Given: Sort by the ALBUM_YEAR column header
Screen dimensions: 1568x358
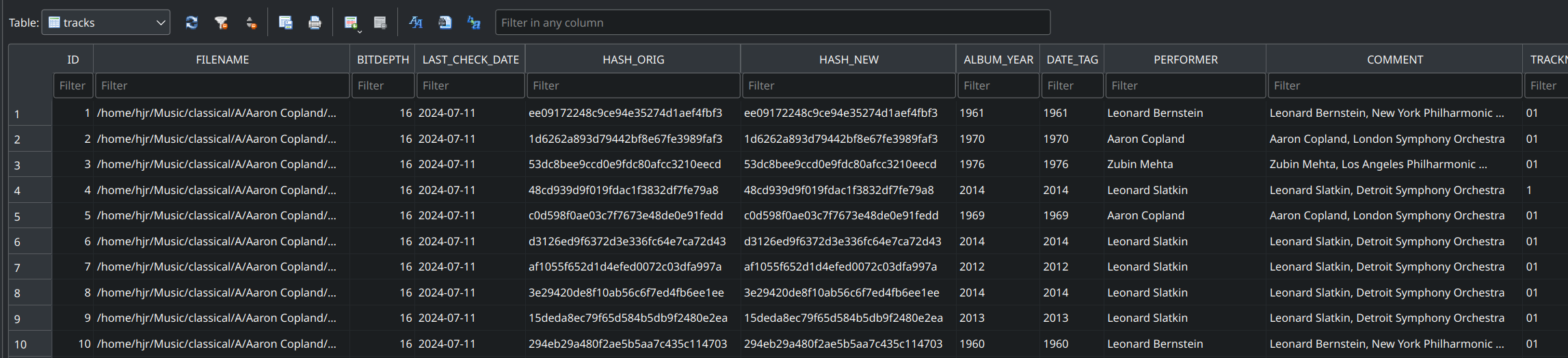Looking at the screenshot, I should point(998,59).
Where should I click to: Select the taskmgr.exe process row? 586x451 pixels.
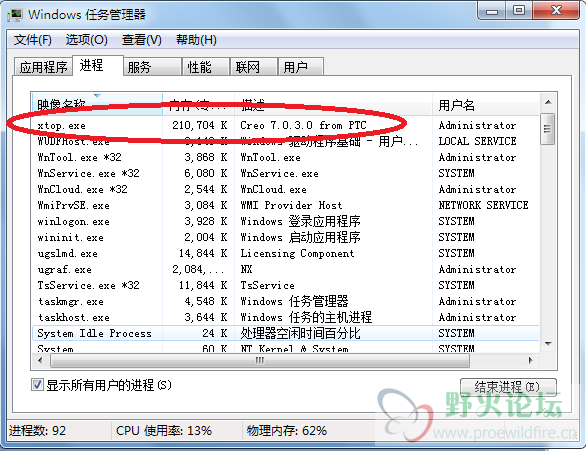(x=286, y=301)
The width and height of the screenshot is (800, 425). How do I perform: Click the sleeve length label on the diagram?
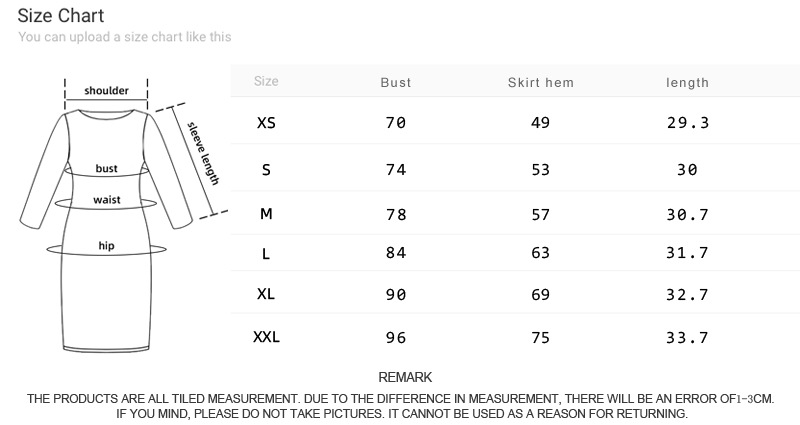coord(203,153)
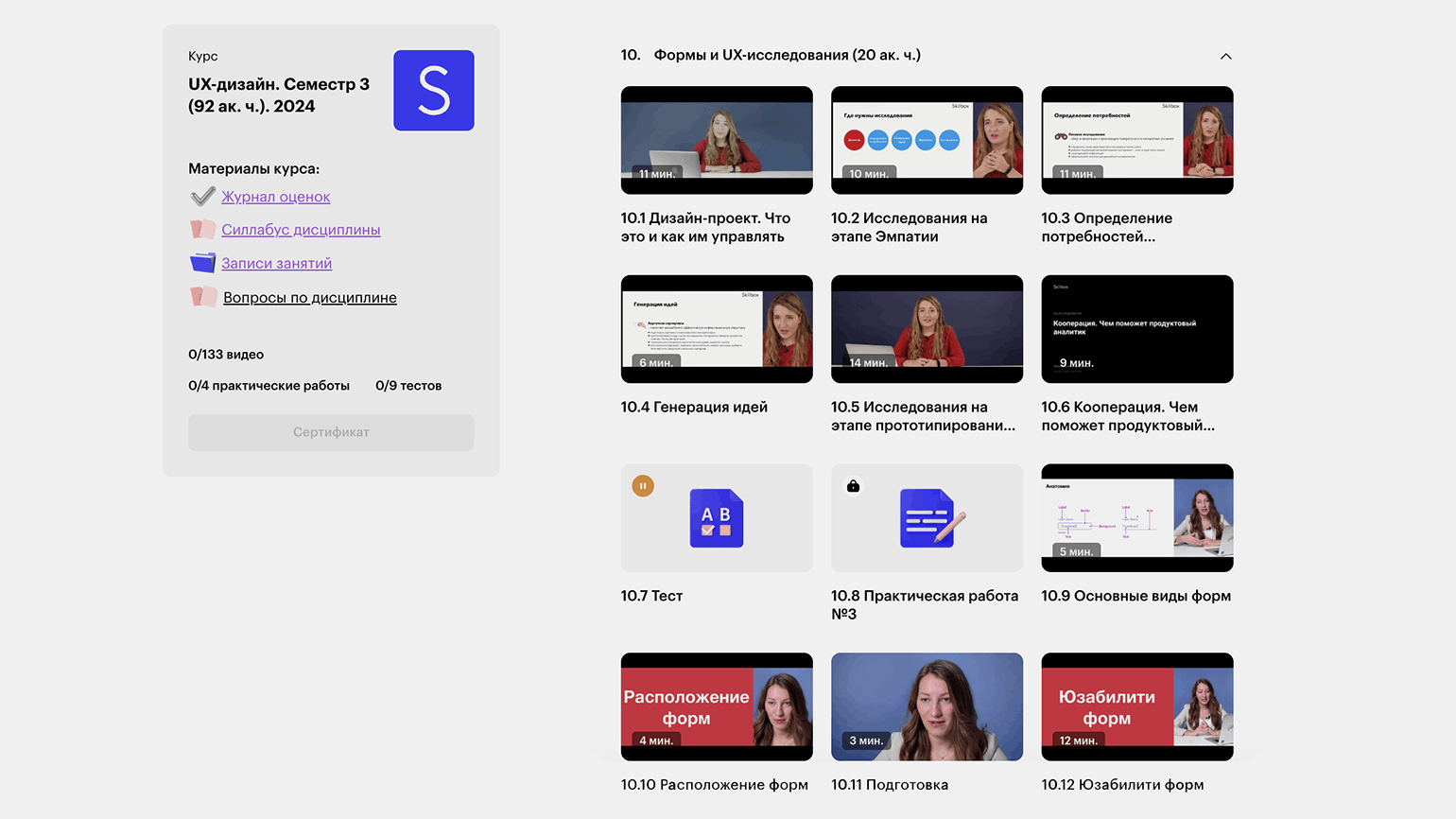Click the blue S course logo

point(433,91)
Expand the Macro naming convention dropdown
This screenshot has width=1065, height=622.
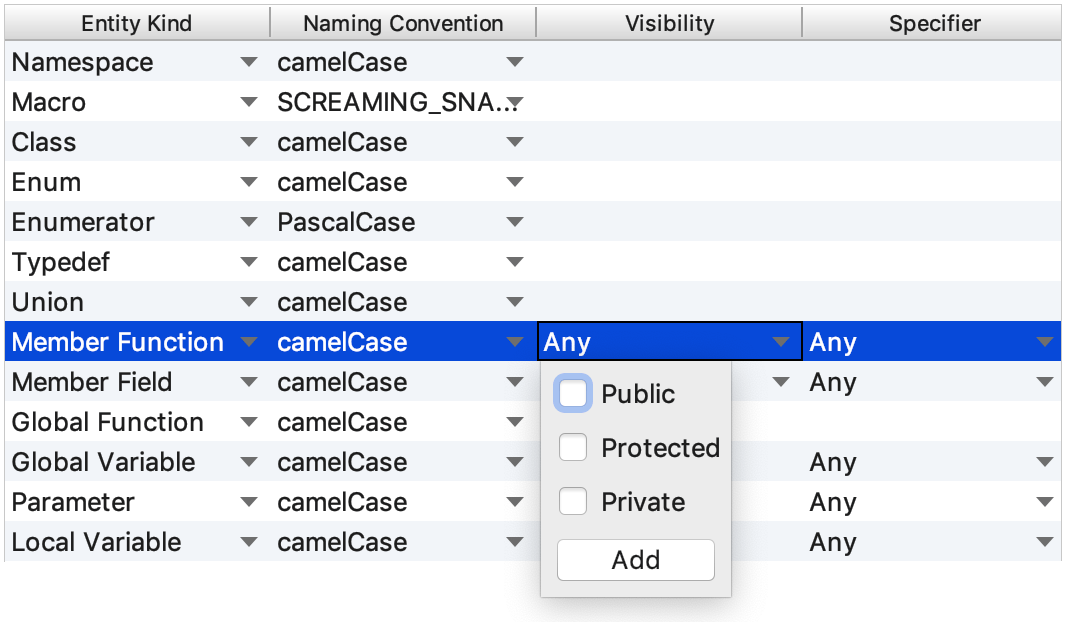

> What you will do
Rewrite the data from the line containing "The width and" through the end, replacing "dropdown" with "list" and changing nothing else. Leave out the pictures.

> Task response
The width and height of the screenshot is (800, 425). How do I perform: Click the sleeve length label on the diagram?
coord(203,153)
Click the blue S course logo

point(433,91)
Expand the Macro naming convention list
This screenshot has width=1065, height=622.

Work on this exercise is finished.